Indeed, the deep mycophily of Guatemalan indigenous people is apparent. Ethnomycological surveys conducted in the highlands, mainly through visits to local markets and interviews with vendors, revealed that some 130 species were identified as edible species, most of which actually sold in markets or along roadsides. Species of edible mushrooms belonging to different genera (e.g., Amanita, Lactarius, Helvella) are often offered mixed together, and sold in form of 'medida', i.e. a fixed amount, which equals the content of a small basket.

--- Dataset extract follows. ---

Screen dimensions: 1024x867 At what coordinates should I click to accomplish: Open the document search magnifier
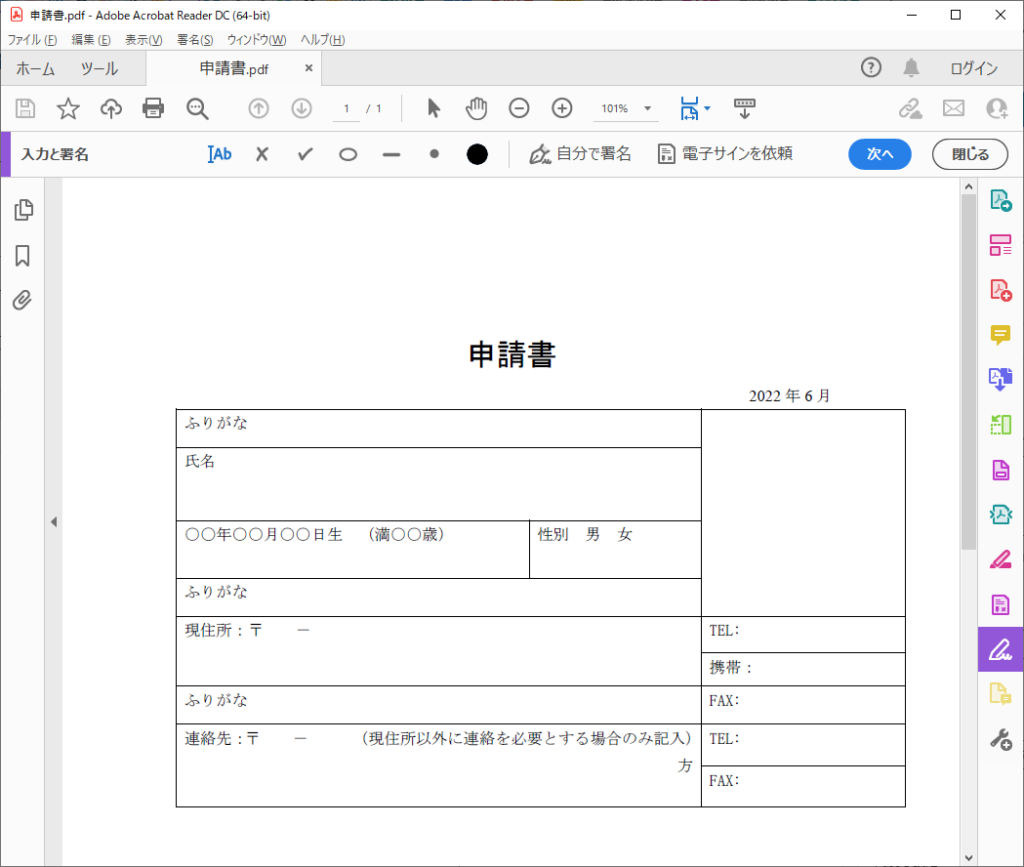196,108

However, the more popular and valuable species are usually sold separately. Lactarius deliciosus and L. indigo – known as 'Shara' (or 'Xara') 'amarilla' and 'Shara' (or 'Xara') 'azul', respectively, or 'Cabeza de Xara' in local Spanish (Sharas, also known as 'urracas', are birds, variously coloured, living in different parts of the country) – Amanita caesarea complex (hongo de San Juan), and Cantharellus cibarius (anacate), are among the most appreciated edible mushrooms among Guatemalan Maya people. Daldinia fissa is recorded as a common edible ascomycete from the municipality of Tecpán, Department of Chimaltenango. The mushroom is named as "tzan tz'i" in Kaqchikel dialect, that means "dog nose " or "chucho nose" because of ascostroma shape. Many, but by no means all, edible species are identified through common vernacular names that have been sometimes recorded in several Maya languages. Generally, mushrooms are gathered and sold by women, often in family groups spanning three generations. Localities with more traditional knowledge, based on the number of species are used, were Tecpán (Chimaltenango) with 31 species, followed by San Juan Comalapa (Chimaltenango)and Totonicapán city (Totonicapán), with 22 species each. The collection of wild edible fungi is done throughout the year and the main forms used for marketing were the "medida", "unidad", "Libra" and "manojo", being subject to their species or group of species in question use. The use of macrofungi in Guatemala other than for human consumption is limited to a few instances, such as for wound healing and for preventing infections (spores and dried mycelia of Calvatia lilacina and C. cyathiformis), cicatrizing substances to treat burns in children (sporocarps of Geastrum and Lycoperdon), to heal and disinfect wounds and to treat bee stings (dried specimens of Lycoperdon marginatum).

==IWEMM-7 in Guatemala==
Guatemala hosted the 7th International Workshop on Edible Ectomycorrhizal Mushrooms (IWEMM-7). Held in the colonial city of Antigua, from July 29 to August 3, 2013, the congress convened researchers from worldwide institutions to discuss the most recent information about diversity, cultivation and production of wild edible mycorrhizal mushrooms. Several talks also dealt with the current status of knowledge on macrofungi in Guatemala and their traditional use.